Now, when you perform the transformation $W_D = S^{-1}WS$, you should be using an orthogonal transformation matrix (so that $S^{-1} = S^T$). When you use an orthogonal transformation matrix, the eigenvalues of $W_D$ are the same as the eigenvalues of $W$! In fact, finding the eigenvalues and eigenvectors of $W$ is an integral part of calculating the transformation matrices!

Let's say $W$ has two eigenvalues, $\omega_1^2$ and $\omega_2^2$, with corresponding eigenvectors $\vec{v}_1 = [v_{11}\hspace{1ex}v_{12}]$ and $\vec{v}_2 = [v_{21}\hspace{1ex}v_{22}]$ (so $W\vec{v}_1 = \omega_1^2\vec{v}_1$ and $W\vec{v}_1 = \omega_1^2\vec{v}_1$). We should also make sure that $\vec{v}_1$ and $\vec{v}_2$ are both unit vectors - both should have a magnitude of 1.

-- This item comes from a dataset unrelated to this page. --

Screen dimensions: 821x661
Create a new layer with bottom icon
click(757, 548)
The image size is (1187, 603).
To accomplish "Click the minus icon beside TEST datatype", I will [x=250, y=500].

It's also safe to assume $W$ is Hermitian (such matrices in physics always are. For a real-valued matrix, like here, that means $W$ is symmetric. The coupling between 1 and 2 is the same as between 2 and 1). This means $\vec{v}_1$ and $\vec{v}_2$ have the nice property that $\vec{v}_1\cdot\vec{v}_2 = 0$.

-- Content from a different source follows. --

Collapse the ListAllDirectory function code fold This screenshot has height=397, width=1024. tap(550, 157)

So now, if we construct a matrix $S$ like this:

$$S = [\vec{v}_1 | \vec{v}_2] = \begin{bmatrix}v_{11} & v_{21} \\ v_{12} & v_{22}\end{bmatrix}$$

notice what happens: the first column of $WS$ will be $W\vec{v}_1$, which is just $\omega_1^2\vec{v}_1$. The second column will similarly be $\omega_2^2\vec{v}_2$. So:

$$WS = [\omega_1^2\vec{v}_1 | \omega_2^2\vec{v}_2] = \begin{bmatrix}\omega_1^2v_{11} & \omega_2^2v_{21} \\ \omega_1^2v_{12} & \omega_2^2v_{22}\end{bmatrix}$$

(if you don't believe me you should try it yourself. It has to do with how eigenvectors are defined - this is their whole thing)

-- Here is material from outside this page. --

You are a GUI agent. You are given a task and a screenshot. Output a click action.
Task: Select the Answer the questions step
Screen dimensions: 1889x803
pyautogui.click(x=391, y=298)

Now, let's multiply this whole thing by $S^T$:

$$S^T = \left[\frac{\vec{v}_1}{\vec{v}_2}\right] = \begin{bmatrix}v_{11} & v_{12} \\ v_{21} & v_{22}\end{bmatrix}$$

and compute $S^TWS$. But notice what happens when we do so: when we multiply the first row by the first column, we're really taking the dot product of $\vec{v}_1$ and $\omega_1^2\vec{v}_1$. When we multiply the first row and the second column, we are really taking the dot product $\vec{v}_1\cdot\omega_2^2\vec{v}_2$. In all:

$$S^TWS = \begin{bmatrix} \omega_1^2(\vec{v}_1\cdot\vec{v}_2) & \omega_2^2(\vec{v}_1\cdot\vec{v}_2) \\ \omega_1^2(\vec{v}_2\cdot\vec{v}_1) & \omega_2^2(\vec{v}_2\cdot\vec{v}_2) \end{bmatrix}$$

BUT remember: $\vec{v}_1$ and $\vec{v}_2$ are unit vectors, so $\vec{v}_1\cdot\vec{v}_1 = \vec{v}_2\cdot\vec{v}_2 = 1$, and we also saw that $\vec{v}_1\cdot\vec{v}_2 = \vec{v}_2\cdot\vec{v}_1 = 0$ because $W$ is symmetric. So:

$$S^TWS = \begin{bmatrix} \omega_1^2 & 0 \\ 0 & \omega_2^2 \end{bmatrix} = W_D$$

And voila! Diagonalized! We can immediately see that $W_D$ has eigenvectors $[1\hspace{1ex}0]$ and $[0\hspace{1ex}1]$, with corresponding eigenvalues $\omega_1^2$ and $\omega_2^2$, the same as the eigenvalues of $W$, just on a new basis.

Now here's the kicker.

We take the original equation of motion:

$$\ddot{\vec{\eta}} = -W\vec{\eta}$$

and multiply both sides by $S^T$:

$$S^T\ddot{\vec{\eta}} = -S^TW\vec{\eta}$$

We can also sneak in $SS^T$ in between $W$ and $\vec{\eta}$ on the right hand side, because $SS^T = SS^{-1}$ is just the identity matrix:

$$S^T\ddot{\vec{\eta}} = -S^TWSS^T\vec{\eta}$$

Inserting some parentheses:

$$S^T\ddot{\vec{\eta}} = -(S^TWS)(S^T\vec{\eta})$$

and we recover (given $\vec{Q} = S^T\vec{\eta}$):

$$\ddot{\vec{Q}} = -W_D\vec{Q}$$

which of course decouples into

$$\ddot{Q}_1 = -\omega_1^2 Q_1$$

and

$$\ddot{Q}_2 = -\omega_2^2 Q_2$$

So the solutions $Q_{1,2}$ are oscillators with frequencies $\omega_{1,2}^2$ because $\omega_{1,2}^2$ are the eigenvalues of $W$ (and $W_D$). The transformation doesn't change the eigenvalues of your matrix, it only mixes up your coordinates so that the math is easier to deal with.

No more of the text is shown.